I have a problem with strings in python3. my var g is a normal string. But in it there is an annoying "xe2x80x93", because it comes from a web parser. I would like to convert this to the fitting character "-".
content = str(urllib.request.urlopen(site, timeout=10).read())
g = content.split('<h1 itemprop="name"')[1].split('</span></h1>')[0].split('<span>')[1].replace("\\", "")
print(type(g)) --> string
print(g) --> "Flash xe2x80x93 der rote Blitz"
print(g.encode('latin-1').decode('utf-8')) --> AttributeError: 'str' object has no attribute 'decode'
print(repr(g.decode('unicode-escape'))) --> AttributeError: 'str' object has no attribute 'decode'
print(g.encode('ascii','replace')) --> b'Flash xe2x80x93 der rote Blitz'
print(bytes(g, "utf-8").decode()) --> "Flash xe2x80x93 der rote Blitz"
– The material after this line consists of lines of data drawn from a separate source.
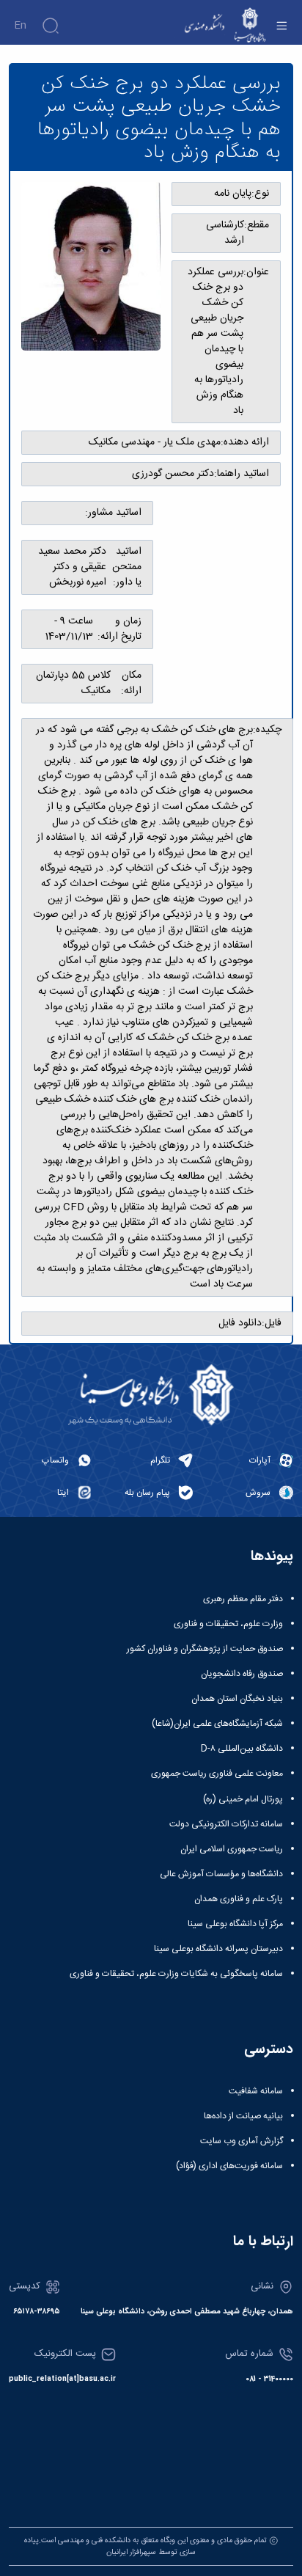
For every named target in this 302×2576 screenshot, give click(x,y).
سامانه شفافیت (256, 2091)
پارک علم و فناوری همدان (238, 1899)
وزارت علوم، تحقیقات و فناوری (228, 1624)
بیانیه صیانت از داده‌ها (243, 2116)
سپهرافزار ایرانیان (131, 2552)
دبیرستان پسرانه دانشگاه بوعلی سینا (218, 1949)
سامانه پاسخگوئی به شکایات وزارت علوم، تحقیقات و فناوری (176, 1973)
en (20, 25)
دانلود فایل (240, 1323)
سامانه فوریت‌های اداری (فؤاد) (229, 2166)
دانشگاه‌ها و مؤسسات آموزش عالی (221, 1874)
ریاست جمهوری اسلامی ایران (231, 1849)
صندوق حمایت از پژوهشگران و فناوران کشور (205, 1649)
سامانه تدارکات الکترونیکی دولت (226, 1824)
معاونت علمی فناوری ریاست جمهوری (217, 1773)
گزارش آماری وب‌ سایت (241, 2141)
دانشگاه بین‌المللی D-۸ (242, 1748)
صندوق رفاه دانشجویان (242, 1673)
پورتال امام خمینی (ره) (243, 1799)
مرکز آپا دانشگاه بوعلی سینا (235, 1924)
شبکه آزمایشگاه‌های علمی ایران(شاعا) (217, 1723)
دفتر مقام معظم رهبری (243, 1599)
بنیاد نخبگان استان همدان (237, 1698)
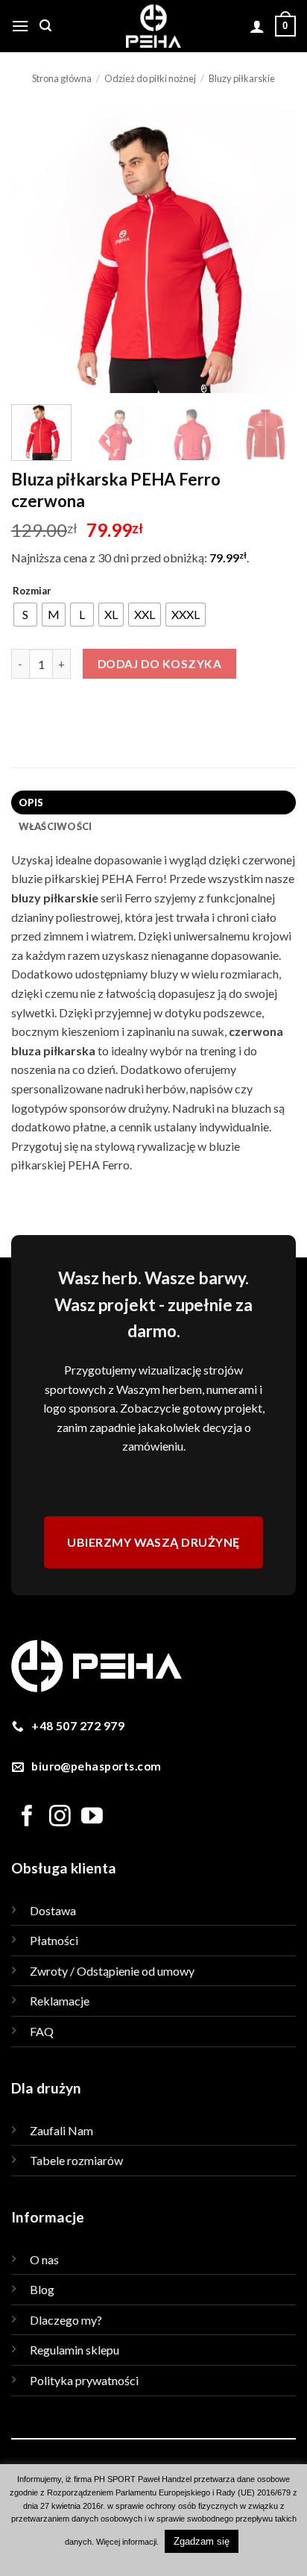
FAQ (42, 2031)
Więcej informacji (126, 2541)
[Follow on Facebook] (27, 1817)
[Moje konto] (257, 26)
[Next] (271, 250)
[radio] (25, 614)
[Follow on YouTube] (92, 1817)
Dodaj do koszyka (159, 663)
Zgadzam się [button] (202, 2541)
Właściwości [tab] (55, 826)
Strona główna (62, 78)
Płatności (54, 1940)
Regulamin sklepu (74, 2350)
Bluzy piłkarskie (242, 78)
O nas (44, 2259)
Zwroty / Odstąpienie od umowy (112, 1971)
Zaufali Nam (61, 2130)
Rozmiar (32, 591)
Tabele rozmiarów (76, 2160)
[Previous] (35, 250)
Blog (42, 2289)
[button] (20, 25)
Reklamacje (59, 2001)
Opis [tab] (31, 802)
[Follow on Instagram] (60, 1817)
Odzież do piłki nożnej (150, 78)
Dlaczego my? (66, 2320)
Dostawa (53, 1910)
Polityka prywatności (84, 2380)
print(bytes(g, "utf-8").decode("unicode_escape")) --> "Flash â der rote Blitz"
How can it works? I dont get any further.
You have the right idea with decode
.
By wrapping the output in str(...)
in this line:
content = str(urllib.request.urlopen(site, timeout=10).read())
You're either converting a bytes object to a string (which will be evident by a leading b'
and trailing '
in the content
), or, if it's already been decoded as ISO-8859-1, doing nothing.
In either case, don't do that -- remove the wrapping str
call.
Now, content will be either a bytes
object or a str
object.
So if it's a string, it'll be already decoded (incorrectly) as ISO-8859-1. You'll want to encode it back to a bytes object, then decode it correctly:
content = urllib.request.urlopen(site, timeout=10).read()
if isinstance(content, str):
content = content.encode('iso-8859-1')
content = content.decode('utf8')
Now, your \xe2\x80\x93
bytes should properly show up as: –
Update:
From your comment, all you need to do is:
content = urllib.request.urlopen(site, timeout=10).read().decode('utf8')